Opening the Government’s Books
Transparency advocates would like to see the government do a better job tracking federal spending, which reached $3.6 trillion in fiscal 2011. They may soon get their wish. In a recent vote, the House of Representatives approved a bill requiring the government to clearly show how and where taxpayers’ money is being spent.
Quite simply, say proponents of the Digital Accountability and Transparency Act of 2012, or DATA Act, the vote represents a major step forward in efforts to bring full transparency to government spending. Or, as Rep. Dennis Ross, R-FL, a strong proponent of the bill, put it during debate: “The DATA Act finally does what America wants: Opens up the books of government and lets the taxpayers see what is being spent….This common sense, bipartisan bill will bring much needed accountability and transparency to federal spending.”
The DATA Act is designed to build on the successes of the Recovery Board. Under the $840 billion Recovery program, the Board collects data from recipients of contracts, grants and loans and displays detailed spending information on its website, Recovery.gov. Proponents were quick to applaud the Board’s dedication to transparency and accountability.
“The DATA Act … will literally track those trillions of dollars in a way not done outside the Recovery Act,’’ Rep. Darrell Issa, R-CA, the driving force behind the legislation, said during the debate. “Quite frankly, we owe a debt of gratitude to the Recovery Board for showing us an effective system on which we could build.’’

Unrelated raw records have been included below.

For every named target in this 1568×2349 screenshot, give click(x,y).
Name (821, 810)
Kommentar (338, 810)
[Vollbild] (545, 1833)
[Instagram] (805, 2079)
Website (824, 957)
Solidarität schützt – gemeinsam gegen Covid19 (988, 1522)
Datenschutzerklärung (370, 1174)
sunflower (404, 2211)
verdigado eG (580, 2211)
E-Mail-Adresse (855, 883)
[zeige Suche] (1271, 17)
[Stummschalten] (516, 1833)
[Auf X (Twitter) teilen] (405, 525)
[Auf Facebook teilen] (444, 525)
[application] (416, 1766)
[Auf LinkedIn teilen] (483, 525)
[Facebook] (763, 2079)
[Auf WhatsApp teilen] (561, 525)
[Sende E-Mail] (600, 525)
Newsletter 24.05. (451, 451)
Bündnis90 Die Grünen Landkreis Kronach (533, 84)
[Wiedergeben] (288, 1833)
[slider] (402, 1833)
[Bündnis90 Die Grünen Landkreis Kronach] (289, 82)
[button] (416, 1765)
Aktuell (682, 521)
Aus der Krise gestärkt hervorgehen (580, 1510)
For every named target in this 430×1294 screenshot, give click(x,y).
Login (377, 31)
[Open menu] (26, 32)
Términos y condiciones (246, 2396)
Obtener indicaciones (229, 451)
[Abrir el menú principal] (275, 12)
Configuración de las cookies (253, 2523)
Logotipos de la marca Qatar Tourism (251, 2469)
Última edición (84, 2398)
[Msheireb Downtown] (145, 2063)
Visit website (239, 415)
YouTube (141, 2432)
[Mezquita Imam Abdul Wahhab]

Rep. Elijah E. Cummings, D-MD, the ranking member of the House Oversight and Government Reform Committee, where the legislation was born, praised the Board for its successful oversight program. Under its watchful eye, he said, “the Recovery Act had historically low levels of waste, fraud, and abuse.’’
The DATA Act would replace the Recovery Board with a new, independent five-member commission to collect and display spending information for all government agencies on a single public website. The panel members, to be appointed by the President and confirmed by the Senate, would also be responsible for ensuring that government funds are not stolen or wasted.
The fate of the DATA Act now rests with the Senate. Amendments are likely, and no one knows if the legislation will be adopted. But it is clear that the idea has a lot more supporters now than it did when Rep. Issa and Sen. Mark Warner, D-VA, first proposed the measure last year.